Long Term Neurological Symptoms Emerge in COVID
by MedPage Today
This information is important for long term care providers to be aware of. Long-term neurologic manifestations were seen in more than a third of patients hospitalized with SARS-CoV-2 infection, a prospective study in Italy showed.
In a group of hospitalized COVID-19 patients with no prior neurologic disease, 37.4% showed abnormalities on neurologic exam 6 months later -- most commonly cognitive deficits, hyposmia, and postural tremor -- according to Alessandro Padovani, MD, PhD, of the University of Brescia, and co-authors. The findings were reported in a medRxiv preprint and have not undergone peer review.
Patients also noted fatigue, memory impairment, and sleep disorders, Padovani said. "The severity of SARS-CoV-2 infection was an important predictor, together with age and premorbid condition, of long-term neurological symptoms and features in the cohort."
The findings are important for long-term management of COVID-19 patients, he told MedPage Today. "They showed that the severity of SARS-CoV-2 infection may impact on neurological sequelae, but also that the symptoms reported do not always reflect neurological features at examination."

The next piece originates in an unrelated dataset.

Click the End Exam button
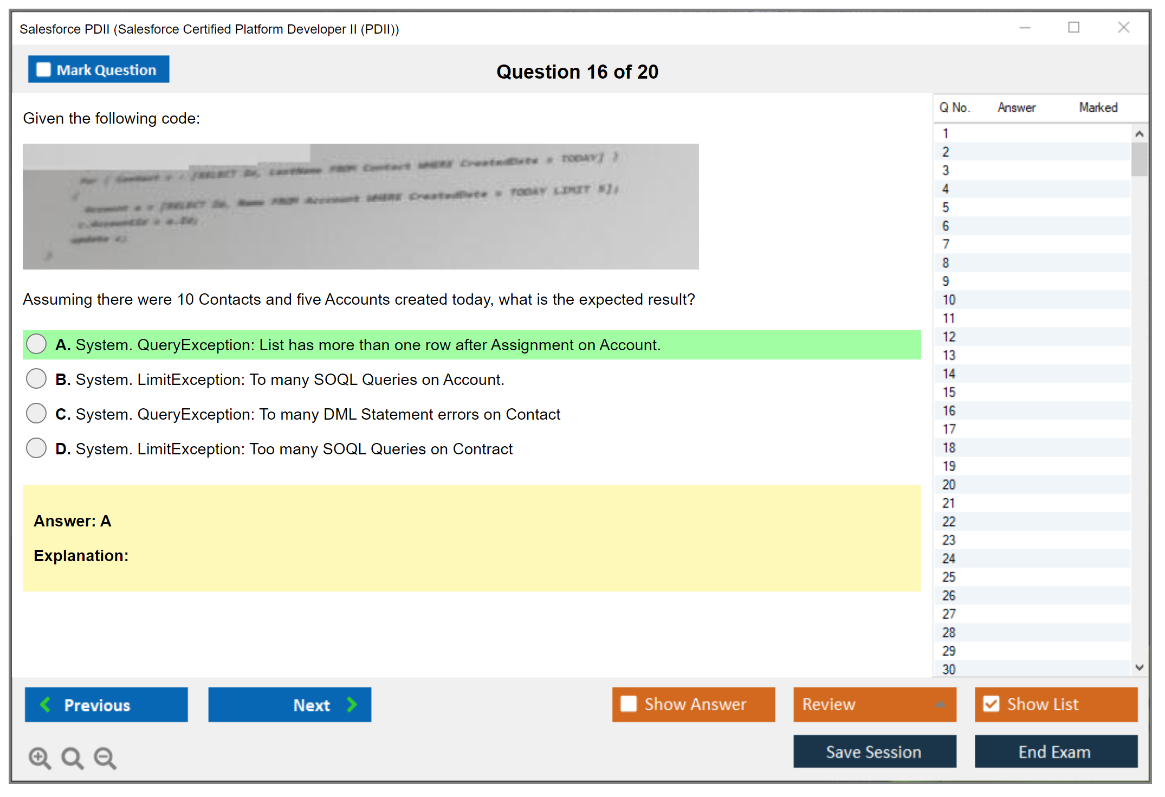 [1055, 751]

The study is one of the first to look specifically for new long-term neurologic manifestations in COVID-19 patients who were hospitalized. Earlier research showed that 87% of patients hospitalized with COVID-19 reported persistence of at least one lingering symptom, notably fatigue and dyspnea, 60 days after discharge. Fatigue and dyspnea also were the most prevalent symptoms reported during infection and at 3-month follow-up in an analysis of both hospitalized and non-hospitalized COVID-19 patients.

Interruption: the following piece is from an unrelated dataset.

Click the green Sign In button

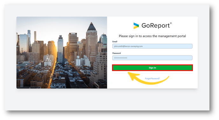[x=152, y=68]
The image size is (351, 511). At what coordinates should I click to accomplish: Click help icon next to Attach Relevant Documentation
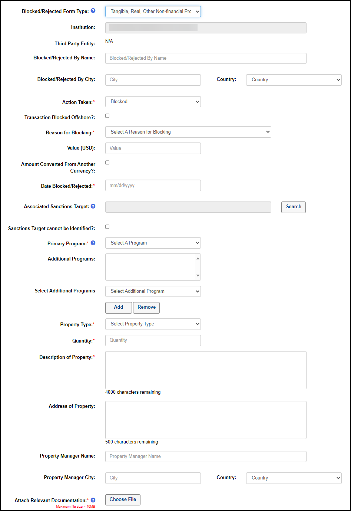93,500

Padovani and colleagues asked all COVID-19 survivors without premorbid neurologic disease who were discharged from the ASST Spedali Civili Hospital between February and April 2020 to participate in a follow-up study that included a standardized neurologic symptom checklist and a neurologic exam at 6 months.
The checklist including symptoms related to central, peripheral, myopathic, and cognitive manifestations. The exam assessed cranial nerves; motor, sensory, cerebellar, and basal ganglia-related function; deep tendon reflexes; pyramidal signs; and global cognitive function using the Montreal Cognitive Assessment (MoCA).

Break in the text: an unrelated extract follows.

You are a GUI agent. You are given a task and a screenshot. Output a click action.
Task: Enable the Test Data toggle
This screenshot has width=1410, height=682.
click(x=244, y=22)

Cognitive impairment was specifically associated with severity of COVID-19, independently of age and pre-morbid conditions. "On one hand, this suggests that hospitalization and severity of COVID-19 have a large impact in subjects with increased multi-morbidity, in line with other infectious diseases, such as community-acquired pneumonia," the researchers noted.
On the other hand, the persistence of cognitive deficits "needs to be addressed in COVID-19 follow-up programs to evaluate their impact and progression over time and disentangle their potential relationship with psychosocial and psychiatric disturbances," the investigators pointed out.
To that end, a global prospective study to investigate links between COVID-19 and cognitive decline was announced this week by the Alzheimer's Association, the World Health Organization, and others.
The research had several limitations, the team said. It was a single-center study with a relatively small sample size; premorbid conditions were based on medical records and assessment during hospitalization without extensive neurologic screening at baseline; and patients who developed neurologic disease during the acute phase of SARS-CoV-2 infection were not included.